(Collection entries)

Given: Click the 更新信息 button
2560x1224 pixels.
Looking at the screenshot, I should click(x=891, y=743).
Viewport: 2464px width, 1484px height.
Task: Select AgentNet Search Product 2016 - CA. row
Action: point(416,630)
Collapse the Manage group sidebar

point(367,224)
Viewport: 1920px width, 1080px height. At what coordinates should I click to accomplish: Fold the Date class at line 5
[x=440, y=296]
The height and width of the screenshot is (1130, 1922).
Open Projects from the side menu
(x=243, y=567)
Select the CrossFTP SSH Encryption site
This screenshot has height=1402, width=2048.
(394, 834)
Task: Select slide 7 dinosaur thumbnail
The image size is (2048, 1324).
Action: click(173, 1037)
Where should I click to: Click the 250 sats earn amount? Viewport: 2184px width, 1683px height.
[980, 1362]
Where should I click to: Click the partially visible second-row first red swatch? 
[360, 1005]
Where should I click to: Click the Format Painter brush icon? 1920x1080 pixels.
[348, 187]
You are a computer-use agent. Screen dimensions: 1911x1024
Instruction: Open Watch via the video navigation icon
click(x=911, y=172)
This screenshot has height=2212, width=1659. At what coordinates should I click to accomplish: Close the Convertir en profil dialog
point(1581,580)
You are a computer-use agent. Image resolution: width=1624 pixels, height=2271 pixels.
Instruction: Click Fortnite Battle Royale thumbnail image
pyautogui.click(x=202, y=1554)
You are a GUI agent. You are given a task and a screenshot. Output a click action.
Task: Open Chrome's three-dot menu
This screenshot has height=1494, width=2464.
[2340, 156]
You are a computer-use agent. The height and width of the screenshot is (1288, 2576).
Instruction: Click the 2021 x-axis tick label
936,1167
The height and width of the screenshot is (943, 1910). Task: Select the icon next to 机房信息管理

→ **About this task**: All entries are to be retyped with no difference from the original.

→ **Result for this task**:
Given: Click the 更新信息 button
2560x1224 pixels.
Looking at the screenshot, I should click(x=891, y=743).
Viewport: 2464px width, 1484px height.
Task: Select AgentNet Search Product 2016 - CA. row
Action: point(416,630)
Collapse the Manage group sidebar

point(367,224)
Viewport: 1920px width, 1080px height. At what coordinates should I click to accomplish: Fold the Date class at line 5
[x=440, y=296]
The height and width of the screenshot is (1130, 1922).
Open Projects from the side menu
(x=243, y=567)
Select the CrossFTP SSH Encryption site
This screenshot has height=1402, width=2048.
(394, 834)
Task: Select slide 7 dinosaur thumbnail
The image size is (2048, 1324).
Action: click(173, 1037)
Where should I click to: Click the 250 sats earn amount? Viewport: 2184px width, 1683px height.
[980, 1362]
Where should I click to: Click the partially visible second-row first red swatch? 
[360, 1005]
Where should I click to: Click the Format Painter brush icon? 1920x1080 pixels.
[348, 187]
You are a computer-use agent. Screen dimensions: 1911x1024
Instruction: Open Watch via the video navigation icon
click(x=911, y=172)
This screenshot has height=2212, width=1659. At what coordinates should I click to accomplish: Close the Convertir en profil dialog
point(1581,580)
You are a computer-use agent. Image resolution: width=1624 pixels, height=2271 pixels.
Instruction: Click Fortnite Battle Royale thumbnail image
pyautogui.click(x=202, y=1554)
You are a GUI agent. You are given a task and a screenshot. Output a click action.
Task: Open Chrome's three-dot menu
This screenshot has height=1494, width=2464.
[2340, 156]
You are a computer-use agent. The height and width of the screenshot is (1288, 2576).
Instruction: Click the 2021 x-axis tick label
936,1167
The height and width of the screenshot is (943, 1910). Task: Select the icon next to 机房信息管理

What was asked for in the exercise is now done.